Question

Mining Papers On A Desired Topic Based On Certain Criteria

5

Entering edit mode

13.6 years ago

Arun 2.4k

I would like to obtain mainly two things. Suppose that the tag (or topic) I'd like to mine is circadian clock

1) I'd like to find out all keywords (where ever possible.. I guess relatively recent papers alone have keywords?) ( or any other equivalent main words) that are associated with this topic. I am interested in creating a tag cloud or word cloud. I think its a cool opening slide in a presentation.

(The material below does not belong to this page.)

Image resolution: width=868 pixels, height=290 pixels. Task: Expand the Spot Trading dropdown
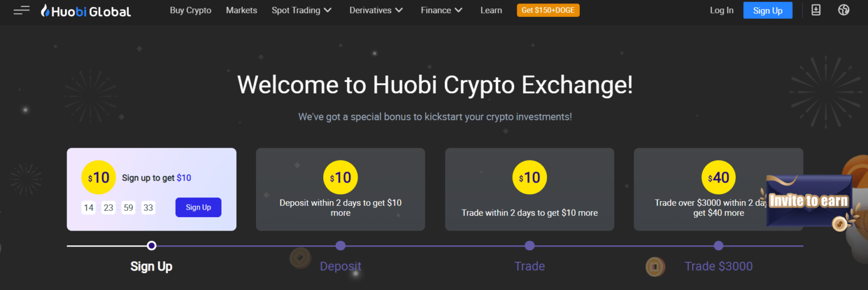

What do you guys think?

2) I'd like to mine for pioneer (major findings / breakthroughs) papers in this field (probably more restriction criterions should apply here, such as, humans or plants etc..), if not, most cited papers, from all available papers. This is basically for literature reading. Basically, how does one get across in finding papers that one should definitely have read??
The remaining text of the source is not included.